• Task input:
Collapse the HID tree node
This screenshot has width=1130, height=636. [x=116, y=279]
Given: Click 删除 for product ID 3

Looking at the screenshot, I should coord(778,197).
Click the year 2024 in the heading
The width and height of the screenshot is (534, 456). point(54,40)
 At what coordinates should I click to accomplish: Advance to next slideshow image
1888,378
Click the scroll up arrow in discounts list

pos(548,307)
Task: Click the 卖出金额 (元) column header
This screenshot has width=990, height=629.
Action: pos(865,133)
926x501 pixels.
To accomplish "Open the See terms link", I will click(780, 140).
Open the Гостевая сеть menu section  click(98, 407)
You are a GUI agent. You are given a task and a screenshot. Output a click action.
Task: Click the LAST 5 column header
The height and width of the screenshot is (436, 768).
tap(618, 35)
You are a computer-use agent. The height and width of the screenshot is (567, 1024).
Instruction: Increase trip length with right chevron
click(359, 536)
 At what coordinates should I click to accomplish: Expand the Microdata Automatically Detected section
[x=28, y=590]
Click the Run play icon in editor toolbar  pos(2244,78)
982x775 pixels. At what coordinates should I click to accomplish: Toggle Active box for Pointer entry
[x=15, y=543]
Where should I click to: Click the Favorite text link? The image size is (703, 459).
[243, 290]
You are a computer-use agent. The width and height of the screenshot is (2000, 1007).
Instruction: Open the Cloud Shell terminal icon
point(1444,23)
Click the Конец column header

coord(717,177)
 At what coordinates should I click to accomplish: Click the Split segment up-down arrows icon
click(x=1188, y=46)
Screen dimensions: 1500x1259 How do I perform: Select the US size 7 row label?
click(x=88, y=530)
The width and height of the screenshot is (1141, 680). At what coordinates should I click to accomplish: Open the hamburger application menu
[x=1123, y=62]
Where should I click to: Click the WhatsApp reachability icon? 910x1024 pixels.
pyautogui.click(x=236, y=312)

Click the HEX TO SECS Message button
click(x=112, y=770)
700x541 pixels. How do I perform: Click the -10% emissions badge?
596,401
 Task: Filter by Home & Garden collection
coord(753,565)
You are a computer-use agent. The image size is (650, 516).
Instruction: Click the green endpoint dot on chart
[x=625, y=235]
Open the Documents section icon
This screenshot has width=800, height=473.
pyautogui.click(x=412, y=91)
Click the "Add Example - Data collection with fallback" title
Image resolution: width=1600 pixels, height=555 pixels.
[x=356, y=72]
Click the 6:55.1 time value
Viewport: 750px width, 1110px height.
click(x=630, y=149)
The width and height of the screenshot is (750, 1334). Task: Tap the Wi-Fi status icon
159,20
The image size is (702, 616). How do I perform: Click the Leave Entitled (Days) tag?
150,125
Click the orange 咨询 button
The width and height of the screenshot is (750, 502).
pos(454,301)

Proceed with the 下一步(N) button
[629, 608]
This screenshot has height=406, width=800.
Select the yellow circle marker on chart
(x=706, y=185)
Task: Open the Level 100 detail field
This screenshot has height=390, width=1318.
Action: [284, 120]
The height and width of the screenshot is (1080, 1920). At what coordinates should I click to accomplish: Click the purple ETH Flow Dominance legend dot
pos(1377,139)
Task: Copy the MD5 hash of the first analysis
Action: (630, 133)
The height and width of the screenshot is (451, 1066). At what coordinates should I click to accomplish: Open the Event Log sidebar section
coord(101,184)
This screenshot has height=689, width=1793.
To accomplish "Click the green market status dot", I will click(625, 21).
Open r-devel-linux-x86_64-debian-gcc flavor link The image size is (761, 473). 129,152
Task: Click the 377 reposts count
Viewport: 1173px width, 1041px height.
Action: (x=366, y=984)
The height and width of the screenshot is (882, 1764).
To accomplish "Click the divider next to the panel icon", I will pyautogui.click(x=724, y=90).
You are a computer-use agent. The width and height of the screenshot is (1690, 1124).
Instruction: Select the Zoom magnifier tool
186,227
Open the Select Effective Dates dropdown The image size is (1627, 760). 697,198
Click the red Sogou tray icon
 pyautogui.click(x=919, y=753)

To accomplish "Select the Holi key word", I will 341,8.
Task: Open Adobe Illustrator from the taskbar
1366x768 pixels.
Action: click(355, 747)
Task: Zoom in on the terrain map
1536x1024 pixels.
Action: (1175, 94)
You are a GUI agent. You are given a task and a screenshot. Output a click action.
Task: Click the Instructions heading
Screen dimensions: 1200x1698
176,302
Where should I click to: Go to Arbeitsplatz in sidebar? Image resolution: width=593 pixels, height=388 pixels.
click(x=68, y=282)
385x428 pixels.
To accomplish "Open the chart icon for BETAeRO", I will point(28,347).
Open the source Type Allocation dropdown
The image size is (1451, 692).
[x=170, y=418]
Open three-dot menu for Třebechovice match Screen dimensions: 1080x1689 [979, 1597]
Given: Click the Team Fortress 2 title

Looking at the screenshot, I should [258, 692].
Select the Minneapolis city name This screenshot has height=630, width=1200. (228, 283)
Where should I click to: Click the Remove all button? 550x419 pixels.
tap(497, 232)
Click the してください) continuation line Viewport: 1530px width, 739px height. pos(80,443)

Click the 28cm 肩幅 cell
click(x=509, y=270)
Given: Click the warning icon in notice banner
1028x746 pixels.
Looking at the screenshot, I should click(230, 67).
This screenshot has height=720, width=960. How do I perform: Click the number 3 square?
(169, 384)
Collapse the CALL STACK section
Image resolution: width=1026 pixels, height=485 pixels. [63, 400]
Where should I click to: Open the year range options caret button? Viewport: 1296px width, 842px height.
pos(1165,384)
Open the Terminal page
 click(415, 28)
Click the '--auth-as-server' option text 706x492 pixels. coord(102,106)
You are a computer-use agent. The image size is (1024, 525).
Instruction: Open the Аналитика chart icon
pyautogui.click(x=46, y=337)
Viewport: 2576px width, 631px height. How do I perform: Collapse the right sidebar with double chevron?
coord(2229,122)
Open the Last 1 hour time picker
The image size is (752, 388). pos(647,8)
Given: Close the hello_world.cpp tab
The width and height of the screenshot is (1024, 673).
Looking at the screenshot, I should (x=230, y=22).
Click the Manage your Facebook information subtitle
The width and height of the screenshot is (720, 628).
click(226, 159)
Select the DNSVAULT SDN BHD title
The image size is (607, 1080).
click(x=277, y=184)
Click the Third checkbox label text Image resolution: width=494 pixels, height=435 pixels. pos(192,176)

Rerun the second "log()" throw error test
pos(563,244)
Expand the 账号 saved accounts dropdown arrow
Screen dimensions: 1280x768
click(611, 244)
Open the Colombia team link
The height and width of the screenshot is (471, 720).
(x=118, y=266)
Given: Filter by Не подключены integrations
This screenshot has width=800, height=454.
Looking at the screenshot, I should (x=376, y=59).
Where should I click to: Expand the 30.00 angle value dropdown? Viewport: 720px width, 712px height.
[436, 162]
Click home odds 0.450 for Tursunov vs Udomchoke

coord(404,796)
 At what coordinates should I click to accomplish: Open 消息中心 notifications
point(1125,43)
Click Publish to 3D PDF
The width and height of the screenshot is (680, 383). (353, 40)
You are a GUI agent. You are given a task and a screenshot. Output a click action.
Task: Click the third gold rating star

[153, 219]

• Task objective: Write each record above out again exactly as it reads.

• Task response:
Collapse the HID tree node
This screenshot has width=1130, height=636. [x=116, y=279]
Given: Click 删除 for product ID 3

Looking at the screenshot, I should coord(778,197).
Click the year 2024 in the heading
The width and height of the screenshot is (534, 456). point(54,40)
 At what coordinates should I click to accomplish: Advance to next slideshow image
1888,378
Click the scroll up arrow in discounts list

pos(548,307)
Task: Click the 卖出金额 (元) column header
This screenshot has width=990, height=629.
Action: pos(865,133)
926x501 pixels.
To accomplish "Open the See terms link", I will click(780, 140).
Open the Гостевая сеть menu section  click(98, 407)
You are a GUI agent. You are given a task and a screenshot. Output a click action.
Task: Click the LAST 5 column header
The height and width of the screenshot is (436, 768).
tap(618, 35)
You are a computer-use agent. The height and width of the screenshot is (567, 1024).
Instruction: Increase trip length with right chevron
click(359, 536)
 At what coordinates should I click to accomplish: Expand the Microdata Automatically Detected section
[x=28, y=590]
Click the Run play icon in editor toolbar  pos(2244,78)
982x775 pixels. At what coordinates should I click to accomplish: Toggle Active box for Pointer entry
[x=15, y=543]
Where should I click to: Click the Favorite text link? The image size is (703, 459).
[243, 290]
You are a computer-use agent. The width and height of the screenshot is (2000, 1007).
Instruction: Open the Cloud Shell terminal icon
point(1444,23)
Click the Конец column header

coord(717,177)
 At what coordinates should I click to accomplish: Click the Split segment up-down arrows icon
click(x=1188, y=46)
Screen dimensions: 1500x1259 How do I perform: Select the US size 7 row label?
click(x=88, y=530)
The width and height of the screenshot is (1141, 680). At what coordinates should I click to accomplish: Open the hamburger application menu
[x=1123, y=62]
Where should I click to: Click the WhatsApp reachability icon? 910x1024 pixels.
pyautogui.click(x=236, y=312)

Click the HEX TO SECS Message button
click(x=112, y=770)
700x541 pixels. How do I perform: Click the -10% emissions badge?
596,401
 Task: Filter by Home & Garden collection
coord(753,565)
You are a computer-use agent. The image size is (650, 516).
Instruction: Click the green endpoint dot on chart
[x=625, y=235]
Open the Documents section icon
This screenshot has width=800, height=473.
pyautogui.click(x=412, y=91)
Click the "Add Example - Data collection with fallback" title
Image resolution: width=1600 pixels, height=555 pixels.
[x=356, y=72]
Click the 6:55.1 time value
Viewport: 750px width, 1110px height.
click(x=630, y=149)
The width and height of the screenshot is (750, 1334). Task: Tap the Wi-Fi status icon
159,20
The image size is (702, 616). How do I perform: Click the Leave Entitled (Days) tag?
150,125
Click the orange 咨询 button
The width and height of the screenshot is (750, 502).
pos(454,301)

Proceed with the 下一步(N) button
[629, 608]
This screenshot has height=406, width=800.
Select the yellow circle marker on chart
(x=706, y=185)
Task: Open the Level 100 detail field
This screenshot has height=390, width=1318.
Action: [284, 120]
The height and width of the screenshot is (1080, 1920). At what coordinates should I click to accomplish: Click the purple ETH Flow Dominance legend dot
pos(1377,139)
Task: Copy the MD5 hash of the first analysis
Action: (630, 133)
The height and width of the screenshot is (451, 1066). At what coordinates should I click to accomplish: Open the Event Log sidebar section
coord(101,184)
This screenshot has height=689, width=1793.
To accomplish "Click the green market status dot", I will click(625, 21).
Open r-devel-linux-x86_64-debian-gcc flavor link The image size is (761, 473). 129,152
Task: Click the 377 reposts count
Viewport: 1173px width, 1041px height.
Action: (x=366, y=984)
The height and width of the screenshot is (882, 1764).
To accomplish "Click the divider next to the panel icon", I will pyautogui.click(x=724, y=90).
You are a computer-use agent. The width and height of the screenshot is (1690, 1124).
Instruction: Select the Zoom magnifier tool
186,227
Open the Select Effective Dates dropdown The image size is (1627, 760). 697,198
Click the red Sogou tray icon
 pyautogui.click(x=919, y=753)

To accomplish "Select the Holi key word", I will 341,8.
Task: Open Adobe Illustrator from the taskbar
1366x768 pixels.
Action: click(355, 747)
Task: Zoom in on the terrain map
1536x1024 pixels.
Action: (1175, 94)
You are a GUI agent. You are given a task and a screenshot. Output a click action.
Task: Click the Instructions heading
Screen dimensions: 1200x1698
176,302
Where should I click to: Go to Arbeitsplatz in sidebar? Image resolution: width=593 pixels, height=388 pixels.
click(x=68, y=282)
385x428 pixels.
To accomplish "Open the chart icon for BETAeRO", I will point(28,347).
Open the source Type Allocation dropdown
The image size is (1451, 692).
[x=170, y=418]
Open three-dot menu for Třebechovice match Screen dimensions: 1080x1689 [979, 1597]
Given: Click the Team Fortress 2 title

Looking at the screenshot, I should [258, 692].
Select the Minneapolis city name This screenshot has height=630, width=1200. (228, 283)
Where should I click to: Click the Remove all button? 550x419 pixels.
tap(497, 232)
Click the してください) continuation line Viewport: 1530px width, 739px height. pos(80,443)

Click the 28cm 肩幅 cell
click(x=509, y=270)
Given: Click the warning icon in notice banner
1028x746 pixels.
Looking at the screenshot, I should click(230, 67).
This screenshot has height=720, width=960. How do I perform: Click the number 3 square?
(169, 384)
Collapse the CALL STACK section
Image resolution: width=1026 pixels, height=485 pixels. [63, 400]
Where should I click to: Open the year range options caret button? Viewport: 1296px width, 842px height.
pos(1165,384)
Open the Terminal page
 click(415, 28)
Click the '--auth-as-server' option text 706x492 pixels. coord(102,106)
You are a computer-use agent. The image size is (1024, 525).
Instruction: Open the Аналитика chart icon
pyautogui.click(x=46, y=337)
Viewport: 2576px width, 631px height. How do I perform: Collapse the right sidebar with double chevron?
coord(2229,122)
Open the Last 1 hour time picker
The image size is (752, 388). pos(647,8)
Given: Close the hello_world.cpp tab
The width and height of the screenshot is (1024, 673).
Looking at the screenshot, I should (x=230, y=22).
Click the Manage your Facebook information subtitle
The width and height of the screenshot is (720, 628).
click(226, 159)
Select the DNSVAULT SDN BHD title
The image size is (607, 1080).
click(x=277, y=184)
Click the Third checkbox label text Image resolution: width=494 pixels, height=435 pixels. pos(192,176)

Rerun the second "log()" throw error test
pos(563,244)
Expand the 账号 saved accounts dropdown arrow
Screen dimensions: 1280x768
click(611, 244)
Open the Colombia team link
The height and width of the screenshot is (471, 720).
(x=118, y=266)
Given: Filter by Не подключены integrations
This screenshot has width=800, height=454.
Looking at the screenshot, I should (x=376, y=59).
Where should I click to: Expand the 30.00 angle value dropdown? Viewport: 720px width, 712px height.
[436, 162]
Click home odds 0.450 for Tursunov vs Udomchoke

coord(404,796)
 At what coordinates should I click to accomplish: Open 消息中心 notifications
point(1125,43)
Click Publish to 3D PDF
The width and height of the screenshot is (680, 383). (353, 40)
You are a GUI agent. You are given a task and a screenshot. Output a click action.
Task: Click the third gold rating star

[153, 219]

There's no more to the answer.